**TASK GOAL:**
The reply must repeat each entry exactly and contain no pictures.
"""
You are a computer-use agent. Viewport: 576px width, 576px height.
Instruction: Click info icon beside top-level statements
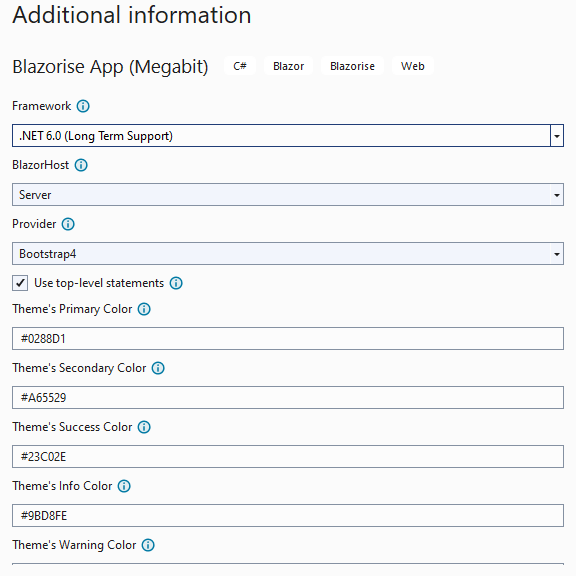[x=176, y=283]
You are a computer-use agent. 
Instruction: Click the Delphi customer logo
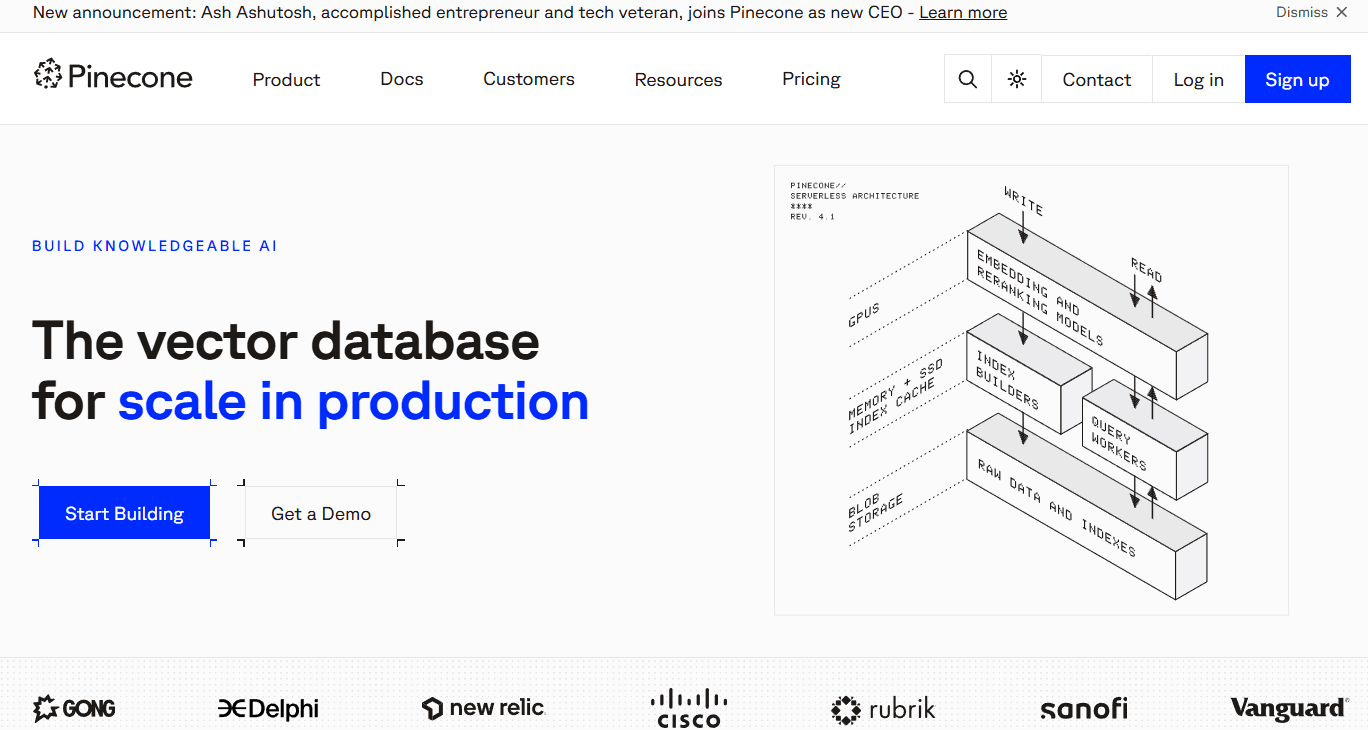click(268, 709)
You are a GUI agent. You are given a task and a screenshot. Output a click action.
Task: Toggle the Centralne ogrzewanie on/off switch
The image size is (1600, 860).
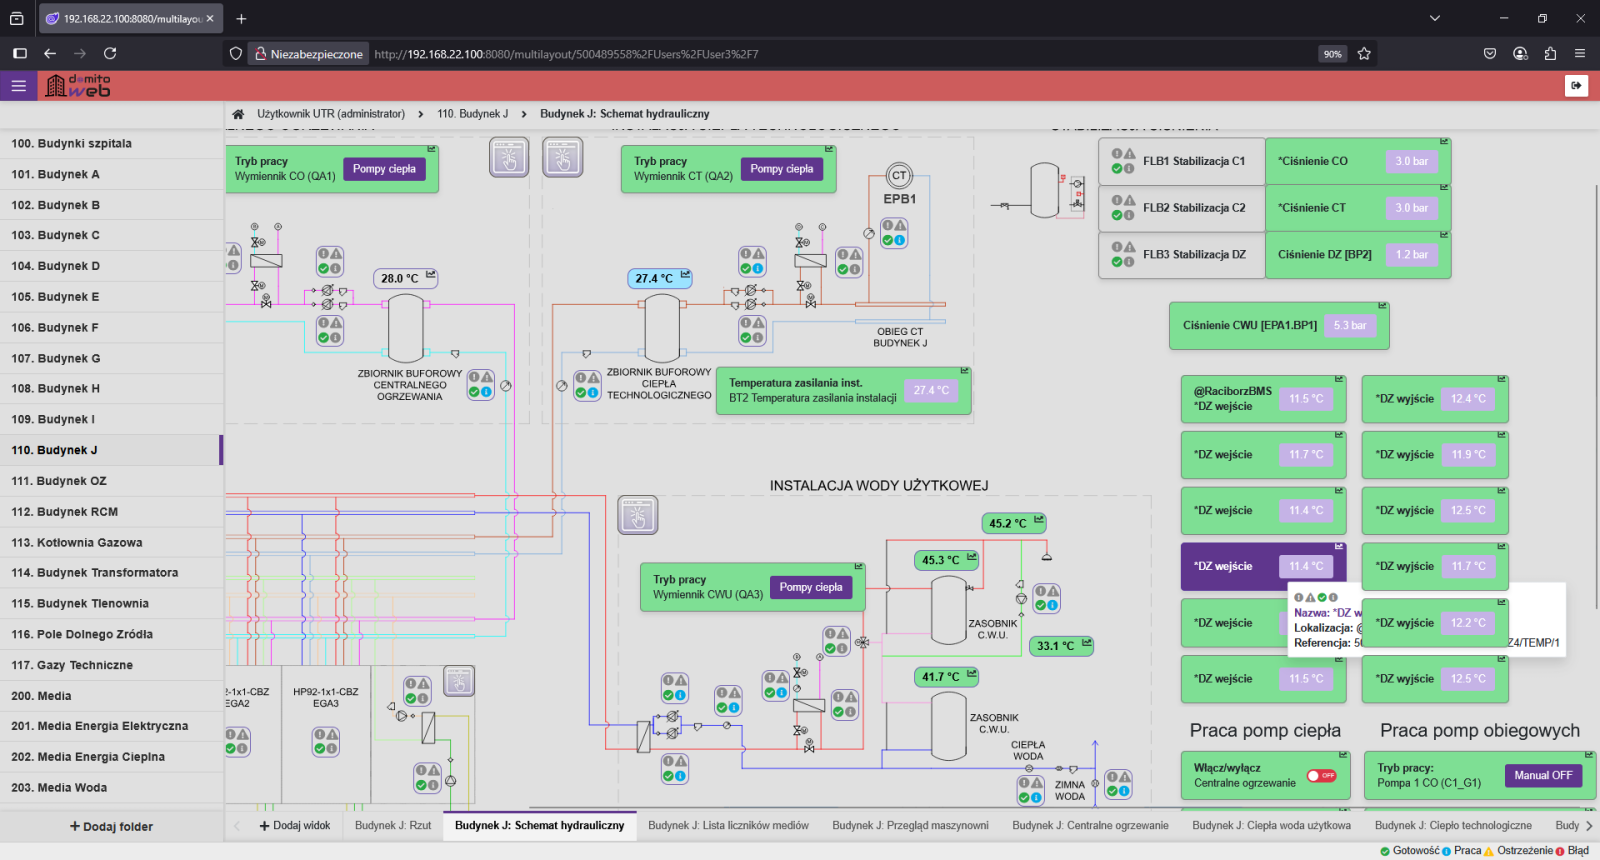(1321, 776)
"""
**SOLUTION TO THIS EXERCISE:**
You are a computer-use agent. Viewport: 576px width, 576px height.
Instruction: Click info icon beside top-level statements
[x=176, y=283]
You are a computer-use agent. 
Instruction: Click the Delphi customer logo
click(268, 709)
You are a GUI agent. You are given a task and a screenshot. Output a click action.
Task: Toggle the Centralne ogrzewanie on/off switch
The image size is (1600, 860).
(1321, 776)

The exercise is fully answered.